= Living funeral =

Funeral held for a living person

A living funeral, also called a pre-funeral, is a funeral held for a living person. It may be important to the person's psychological state and also that of the dying person's family to attend the living funeral. It is also sometimes used as a time to read the will and explain the reasons behind some of the decisions contained within it.

==Purpose==
A living funeral is usually done by someone who knows that they do not have much time left to live. Whether the reason is that the person is terminally ill or is at an old age, the person knows death is near and could use it as closure. It is used to celebrate the happy times, and forgive the body for "failing".

==Cost==
Another reason of having a living funeral is that regular funeral prices can be extremely high. Having a living funeral can save some money, and some feel that a living funeral is more meaningful. In the end, it can be around the same price for the living funeral ceremony and when the person does eventually die, the burial or cremation.

==Aspects==
Most living funerals have the same aspects of a normal funeral, the deceased person aside. A common theme is for the funeral to start off the same way that a normal funeral would; somber music, a casket, bible readings, etc. From there the tone is usually switched. Different music is played along with a happier atmosphere. This ceremony is often a very happy event where there can be closure, with the goal to celebrate a life and to give thanks to everyone attending. During a living funeral, families and friends will share stories and memories of the person who is nearing death, and the soon-to-be-deceased person often speaks about their life and who has affected it, while others want to be able to show their appreciation. Friends and family of the person hosting the funeral will say things that they would have said at a normal funeral, except now their loved one is there to hear it.

==Japan==
Living funerals, called seizensō (生前葬) in Japanese, started being done in Japan in the 1990s. Elders in Japan feel that they are burdening their children with their old age, and are ashamed of their failing body. By having a living funeral they feel that they can take some of the stress away from the funeral. After this ceremony, many Japanese "expect nothing" from their families after they die, including a funeral.

==Controversy==
Living funerals are very controversial; critics believe funerals should be performed after death, which may stem from a feeling that it is the only way to truly respect the dead. In Japan, a living funeral is also considered "a denial of ancestral significance."
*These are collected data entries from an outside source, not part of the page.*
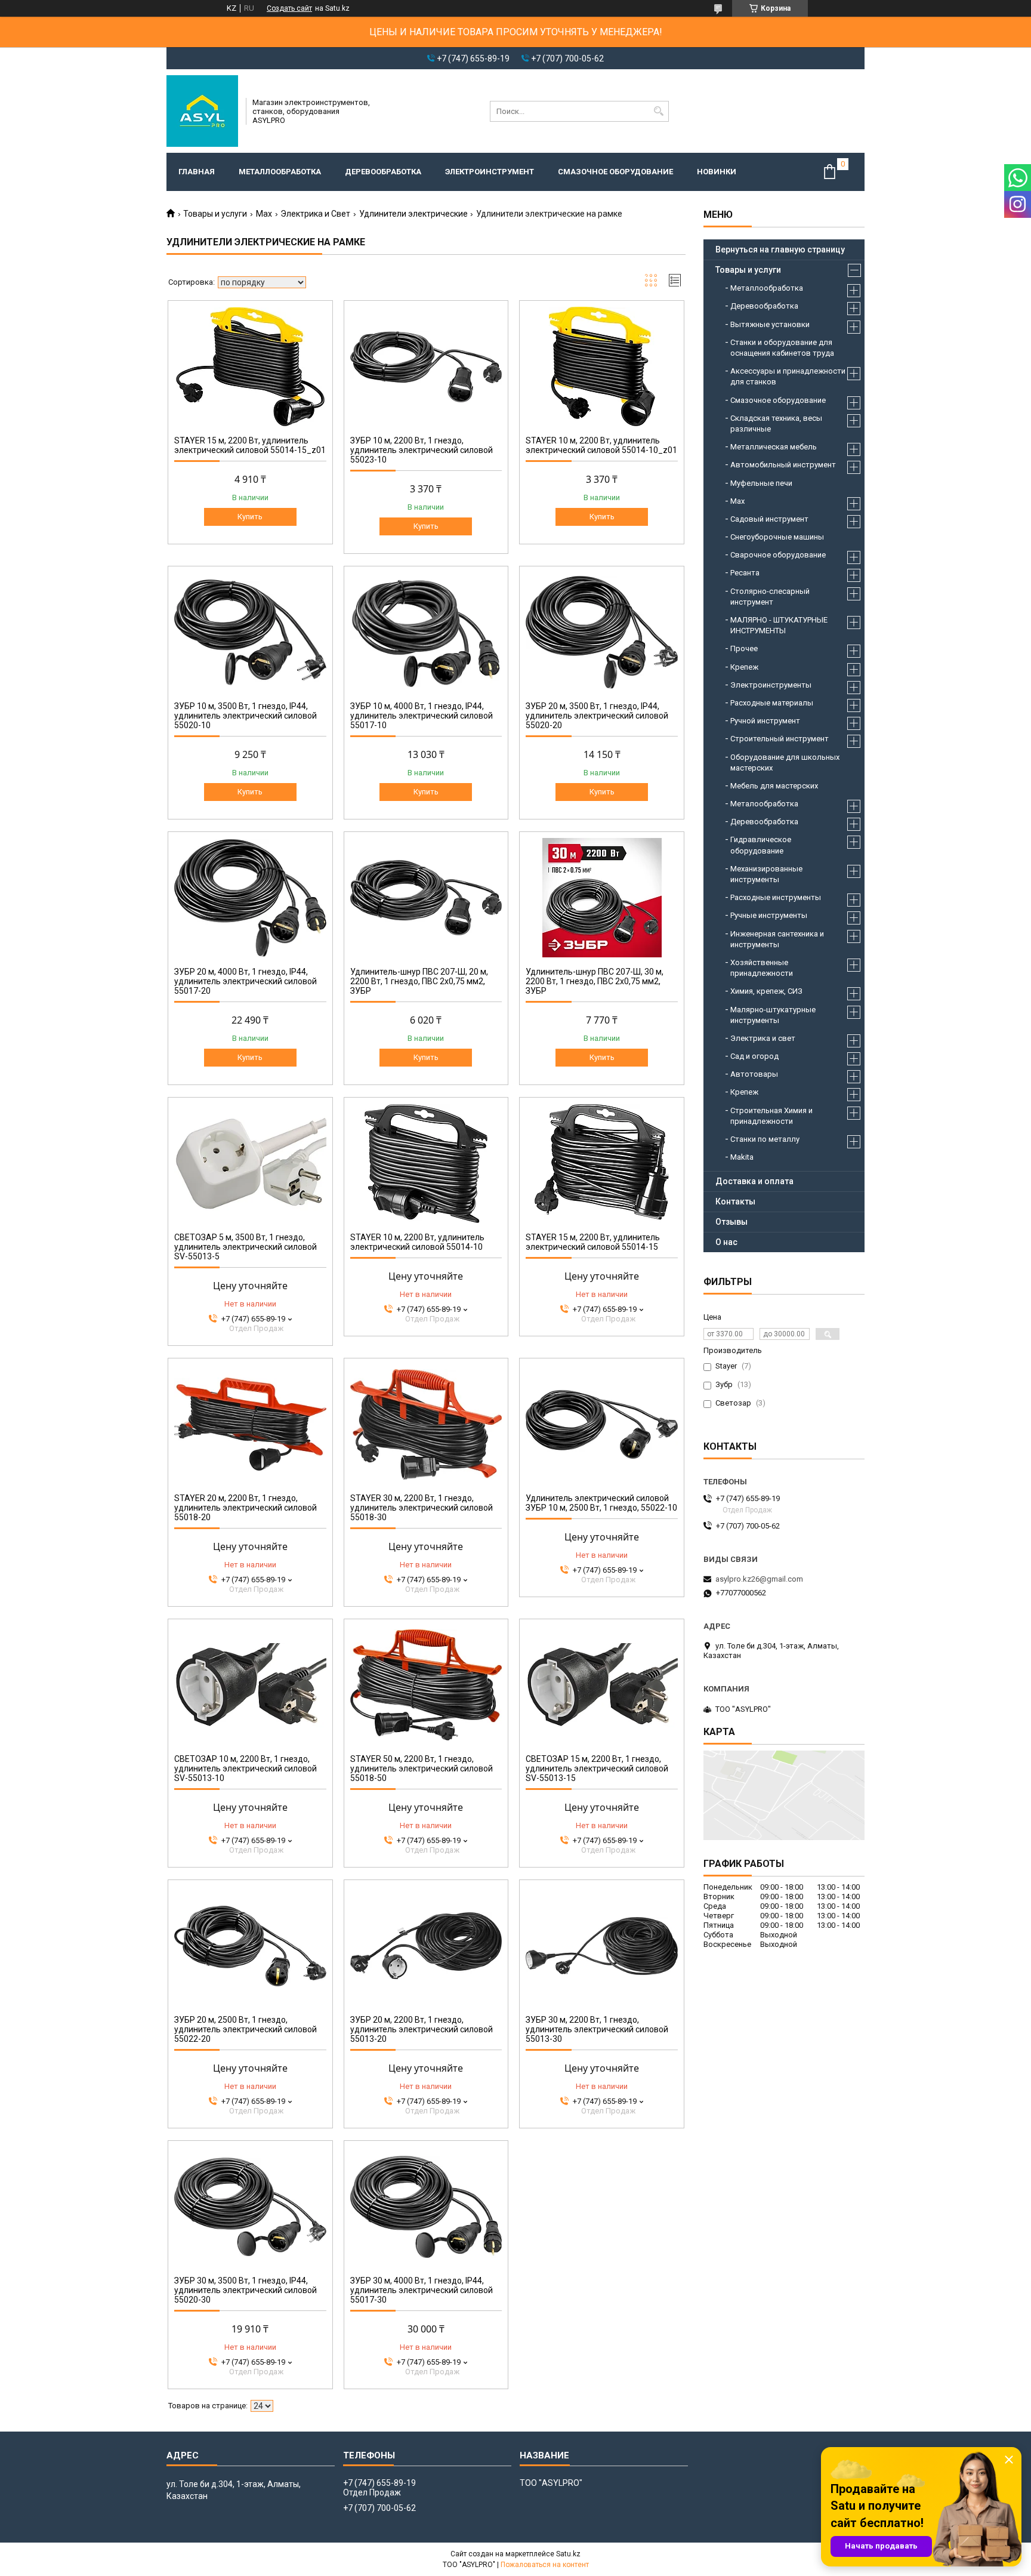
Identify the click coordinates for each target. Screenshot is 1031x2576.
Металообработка (764, 803)
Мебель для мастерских (774, 785)
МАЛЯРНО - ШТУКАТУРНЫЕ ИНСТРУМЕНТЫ (779, 625)
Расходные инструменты (775, 897)
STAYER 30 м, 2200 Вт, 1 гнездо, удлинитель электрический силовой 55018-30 (421, 1507)
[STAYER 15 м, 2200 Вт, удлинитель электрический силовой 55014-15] (602, 1163)
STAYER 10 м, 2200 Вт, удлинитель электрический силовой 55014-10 (417, 1242)
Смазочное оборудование (615, 171)
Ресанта (745, 572)
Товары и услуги (215, 213)
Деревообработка (383, 171)
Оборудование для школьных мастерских (784, 762)
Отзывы (731, 1222)
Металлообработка (280, 171)
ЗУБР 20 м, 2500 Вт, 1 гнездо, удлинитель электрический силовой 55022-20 (245, 2029)
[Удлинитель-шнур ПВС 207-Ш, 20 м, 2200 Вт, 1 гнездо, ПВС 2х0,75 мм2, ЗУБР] (426, 897)
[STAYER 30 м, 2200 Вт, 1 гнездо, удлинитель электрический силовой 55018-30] (426, 1424)
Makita (742, 1157)
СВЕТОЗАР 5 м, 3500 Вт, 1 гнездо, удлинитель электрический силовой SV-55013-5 (245, 1246)
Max (264, 213)
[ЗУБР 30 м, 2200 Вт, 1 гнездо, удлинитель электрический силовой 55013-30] (602, 1945)
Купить (250, 516)
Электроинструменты (770, 684)
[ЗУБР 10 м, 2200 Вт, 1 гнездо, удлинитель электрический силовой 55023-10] (426, 366)
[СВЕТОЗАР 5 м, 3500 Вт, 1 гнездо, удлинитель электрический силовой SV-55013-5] (250, 1163)
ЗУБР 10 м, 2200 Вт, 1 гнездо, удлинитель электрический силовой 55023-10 (421, 450)
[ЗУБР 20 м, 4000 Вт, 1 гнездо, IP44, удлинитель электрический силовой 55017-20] (250, 897)
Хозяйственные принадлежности (761, 968)
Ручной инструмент (765, 720)
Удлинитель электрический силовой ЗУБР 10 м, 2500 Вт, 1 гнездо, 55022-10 (601, 1502)
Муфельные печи (761, 483)
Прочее (744, 648)
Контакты (735, 1201)
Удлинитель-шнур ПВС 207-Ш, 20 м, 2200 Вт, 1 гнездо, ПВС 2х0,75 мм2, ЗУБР (419, 981)
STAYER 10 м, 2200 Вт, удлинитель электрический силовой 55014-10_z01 (601, 445)
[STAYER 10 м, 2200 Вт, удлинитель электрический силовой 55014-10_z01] (602, 366)
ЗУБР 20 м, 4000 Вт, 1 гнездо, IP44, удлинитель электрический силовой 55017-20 (245, 981)
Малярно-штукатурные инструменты (773, 1015)
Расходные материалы (771, 702)
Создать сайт (289, 8)
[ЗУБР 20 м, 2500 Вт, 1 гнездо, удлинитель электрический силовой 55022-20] (250, 1945)
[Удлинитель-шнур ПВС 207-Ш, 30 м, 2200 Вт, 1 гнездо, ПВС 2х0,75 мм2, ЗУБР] (602, 897)
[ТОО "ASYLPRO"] (202, 111)
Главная (196, 171)
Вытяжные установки (770, 324)
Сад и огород (754, 1056)
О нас (726, 1242)
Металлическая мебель (773, 446)
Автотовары (754, 1074)
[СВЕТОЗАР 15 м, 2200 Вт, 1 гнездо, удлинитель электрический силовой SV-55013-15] (602, 1685)
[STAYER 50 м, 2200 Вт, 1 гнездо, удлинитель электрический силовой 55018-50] (426, 1685)
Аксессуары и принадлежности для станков (787, 376)
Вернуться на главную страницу (780, 249)
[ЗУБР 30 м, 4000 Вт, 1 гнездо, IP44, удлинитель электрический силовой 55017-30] (426, 2206)
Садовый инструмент (769, 518)
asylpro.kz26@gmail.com (759, 1578)
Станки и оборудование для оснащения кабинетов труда (782, 348)
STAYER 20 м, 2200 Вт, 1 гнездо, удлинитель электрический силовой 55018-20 (245, 1507)
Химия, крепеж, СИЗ (766, 991)
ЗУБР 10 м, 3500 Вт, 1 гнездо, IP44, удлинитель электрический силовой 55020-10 (245, 715)
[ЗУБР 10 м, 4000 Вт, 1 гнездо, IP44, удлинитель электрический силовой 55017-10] (426, 632)
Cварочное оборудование (778, 554)
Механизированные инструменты (766, 874)
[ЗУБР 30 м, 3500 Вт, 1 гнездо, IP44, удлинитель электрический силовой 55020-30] (250, 2206)
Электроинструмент (489, 171)
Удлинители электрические (413, 213)
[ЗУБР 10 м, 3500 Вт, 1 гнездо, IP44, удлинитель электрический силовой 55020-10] (250, 632)
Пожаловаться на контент (545, 2564)
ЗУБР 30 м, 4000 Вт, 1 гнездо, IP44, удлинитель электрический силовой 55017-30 (421, 2290)
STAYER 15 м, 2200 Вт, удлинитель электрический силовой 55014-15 (593, 1242)
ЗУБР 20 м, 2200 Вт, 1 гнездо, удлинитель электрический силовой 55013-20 (421, 2029)
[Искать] (658, 111)
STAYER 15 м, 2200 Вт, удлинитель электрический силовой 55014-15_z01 (250, 445)
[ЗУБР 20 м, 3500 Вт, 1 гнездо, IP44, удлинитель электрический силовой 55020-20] (602, 632)
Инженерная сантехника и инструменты (777, 939)
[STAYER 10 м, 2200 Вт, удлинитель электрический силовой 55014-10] (426, 1163)
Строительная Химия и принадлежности (771, 1116)
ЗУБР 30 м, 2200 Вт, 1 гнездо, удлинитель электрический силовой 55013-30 (597, 2029)
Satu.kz (568, 2554)
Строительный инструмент (779, 738)
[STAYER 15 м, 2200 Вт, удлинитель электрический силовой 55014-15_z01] (250, 366)
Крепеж (744, 667)
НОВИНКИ (716, 171)
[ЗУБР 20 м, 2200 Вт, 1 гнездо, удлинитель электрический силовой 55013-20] (426, 1945)
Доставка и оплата (754, 1181)
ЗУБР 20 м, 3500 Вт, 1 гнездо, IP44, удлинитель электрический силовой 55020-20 (597, 715)
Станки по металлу (765, 1139)
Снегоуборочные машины (777, 536)
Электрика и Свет (315, 213)
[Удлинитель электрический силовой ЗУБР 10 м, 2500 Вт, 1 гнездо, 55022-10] (602, 1424)
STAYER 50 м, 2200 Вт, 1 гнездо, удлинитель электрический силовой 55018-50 (421, 1768)
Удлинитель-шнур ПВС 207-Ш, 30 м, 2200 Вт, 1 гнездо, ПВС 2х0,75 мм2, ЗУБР (594, 981)
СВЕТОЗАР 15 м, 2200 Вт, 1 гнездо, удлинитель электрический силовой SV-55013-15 (597, 1768)
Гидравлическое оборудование (760, 845)
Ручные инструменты (768, 915)
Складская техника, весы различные (776, 423)
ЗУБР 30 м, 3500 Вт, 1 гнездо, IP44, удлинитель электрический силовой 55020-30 (245, 2290)
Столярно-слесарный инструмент (770, 596)
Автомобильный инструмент (783, 464)
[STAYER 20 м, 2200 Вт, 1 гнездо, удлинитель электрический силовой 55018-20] (250, 1424)
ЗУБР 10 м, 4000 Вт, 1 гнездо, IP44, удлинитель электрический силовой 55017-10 (421, 715)
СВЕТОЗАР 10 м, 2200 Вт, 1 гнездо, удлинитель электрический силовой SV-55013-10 (245, 1768)
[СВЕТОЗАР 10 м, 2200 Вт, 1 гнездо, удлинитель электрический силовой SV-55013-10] (250, 1685)
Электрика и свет (762, 1038)
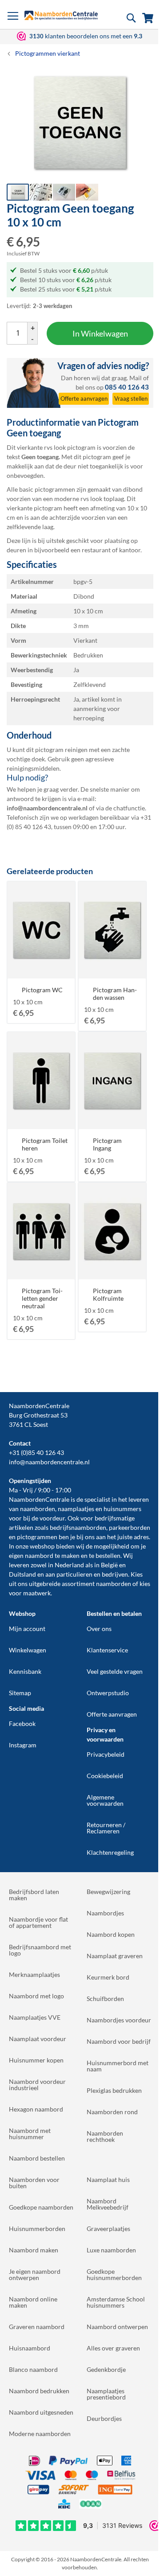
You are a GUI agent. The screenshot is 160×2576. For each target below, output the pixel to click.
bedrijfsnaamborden (78, 1527)
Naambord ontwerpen (117, 2326)
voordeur (52, 1518)
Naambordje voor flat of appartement (38, 1922)
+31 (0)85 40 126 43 (36, 1452)
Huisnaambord (29, 2348)
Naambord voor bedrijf (119, 2041)
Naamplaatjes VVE (34, 2017)
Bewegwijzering (108, 1891)
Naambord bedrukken (39, 2391)
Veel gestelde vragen (115, 1671)
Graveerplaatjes (108, 2228)
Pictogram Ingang (107, 1144)
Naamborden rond (112, 2112)
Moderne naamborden (40, 2433)
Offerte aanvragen (112, 1714)
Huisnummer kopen (36, 2060)
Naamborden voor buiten (34, 2183)
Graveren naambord (36, 2326)
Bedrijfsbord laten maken (34, 1895)
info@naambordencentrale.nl (49, 1462)
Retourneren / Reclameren (106, 1828)
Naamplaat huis (108, 2179)
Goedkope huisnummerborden (114, 2274)
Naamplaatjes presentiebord (106, 2394)
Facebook (22, 1723)
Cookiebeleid (105, 1775)
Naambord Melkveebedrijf (107, 2204)
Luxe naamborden (111, 2250)
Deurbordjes (104, 2418)
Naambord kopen (111, 1934)
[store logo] (61, 15)
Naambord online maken (33, 2302)
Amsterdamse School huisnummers (116, 2302)
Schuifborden (105, 1998)
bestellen (108, 1555)
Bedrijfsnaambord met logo (40, 1950)
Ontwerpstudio (108, 1693)
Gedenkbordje (106, 2369)
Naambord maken (33, 2250)
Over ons (99, 1628)
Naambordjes (105, 1913)
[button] (41, 192)
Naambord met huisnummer (30, 2134)
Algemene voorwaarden (105, 1800)
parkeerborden (129, 1527)
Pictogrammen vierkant (47, 53)
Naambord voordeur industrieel (37, 2084)
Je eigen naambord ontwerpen (34, 2274)
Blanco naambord (33, 2369)
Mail (135, 378)
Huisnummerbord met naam (117, 2066)
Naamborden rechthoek (105, 2136)
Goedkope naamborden (41, 2207)
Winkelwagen (27, 1650)
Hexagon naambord (36, 2109)
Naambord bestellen (37, 2158)
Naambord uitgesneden (41, 2412)
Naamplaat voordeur (37, 2038)
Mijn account (27, 1628)
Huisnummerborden (37, 2228)
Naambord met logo (36, 1996)
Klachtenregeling (110, 1852)
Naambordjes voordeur (119, 2020)
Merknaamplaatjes (34, 1974)
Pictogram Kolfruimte (108, 1294)
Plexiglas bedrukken (114, 2090)
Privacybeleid (105, 1754)
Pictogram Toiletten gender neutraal (42, 1298)
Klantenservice (107, 1650)
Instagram (22, 1745)
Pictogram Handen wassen (115, 993)
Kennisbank (25, 1671)
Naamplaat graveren (115, 1956)
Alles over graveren (113, 2348)
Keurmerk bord (108, 1977)
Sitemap (20, 1693)
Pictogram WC (42, 990)
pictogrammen (37, 1537)
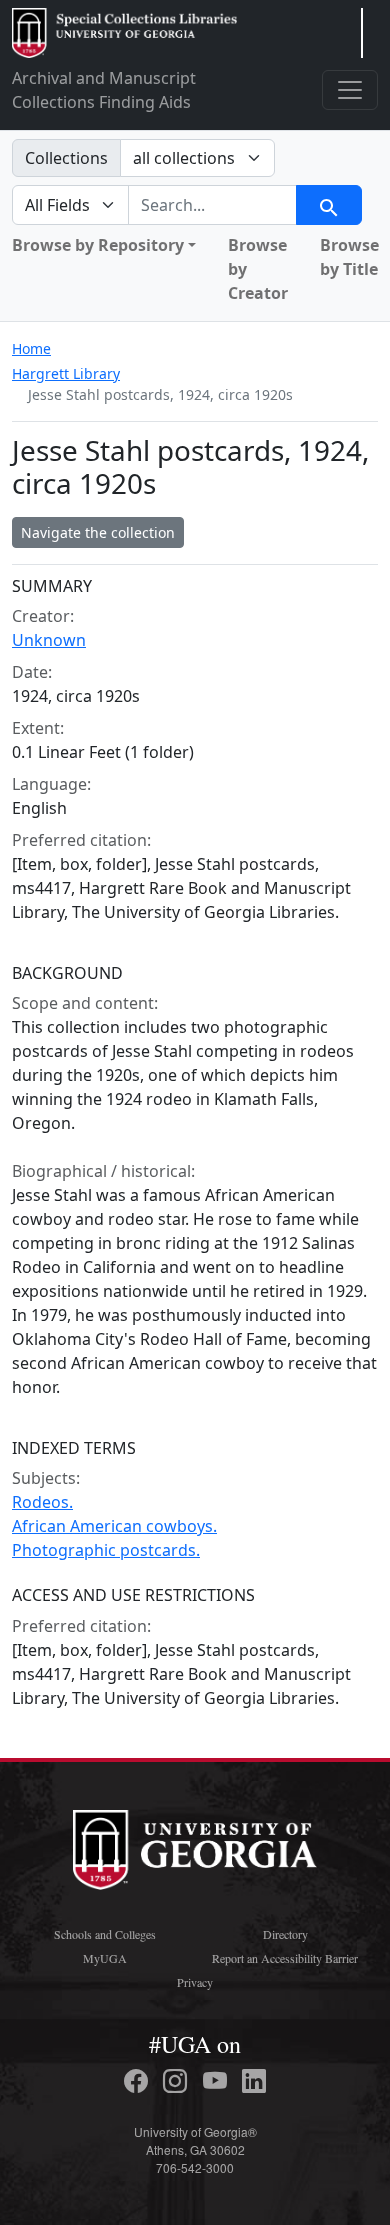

Living funerals can also be seen as egocentric because the person having the funeral may use it as an opportunity to brag, since listing accomplishments during one's life is often a popular thing to do during this ceremony. However, Mizunoe Takiko, who had a living funeral on television, said that the purpose of her funeral was "to express appreciation to all those who have been dear to me while I am still alive."

==Fiction==

- Atlanta
- Coming 2 America
- Empire Records
- Futurama (Season 3, Episode 17: "A Pharaoh to Remember")
- Get Low
- Hiccups
- Little House on the Prairie
- The Living Wake
- Mrs. Brown's Boys
- Red vs. Blue
- The Weather Man
- The Fault in Our Stars
- Boston Legal (Season 2, Episode 14)
- Tom Sawyer
- Grace and Frankie (Season 2, Episode 12: "The Party")
- The Good Place (In Season 4, Episode 8, "The Funeral to End All Funerals," the four human characters, who have all died, had their deaths reversed, died again, while also living through 803 rebooted versions of the afterlife, hold a living funeral for themselves in their 804th version of the afterlife, even though one of the characters is unconscious and none of them are technically alive)
- New Amsterdam (Season 2, Episode 13)
- Sinterklaas is Coming to Town
- Curb Your Enthusiasm (Season 11, Episode 1)
- 9-1-1 (Season 6, Episode 15)
- The Golden Girls (Season 7, Episode 18)
- Love at First Sight
- SpongeBob SquarePants (Season 14, Episode 297: "Don't Make Me Laugh")
- Ruby Gloom (Season 1, Episode 2: "Gloomer Rumor")

==Non-fiction==
One of the more famous living funerals was for Morrie Schwartz, as documented in both the book and film Tuesdays with Morrie, which features Detroit Free Press sports columnist Mitch Albom as one of the central characters. Because of this, living funerals became much more popular. Albom brought up the question of why one should wait until he is dead to be appreciated: "What a waste," he said, "All those people saying all those wonderful things, and Irv never got to hear any of it."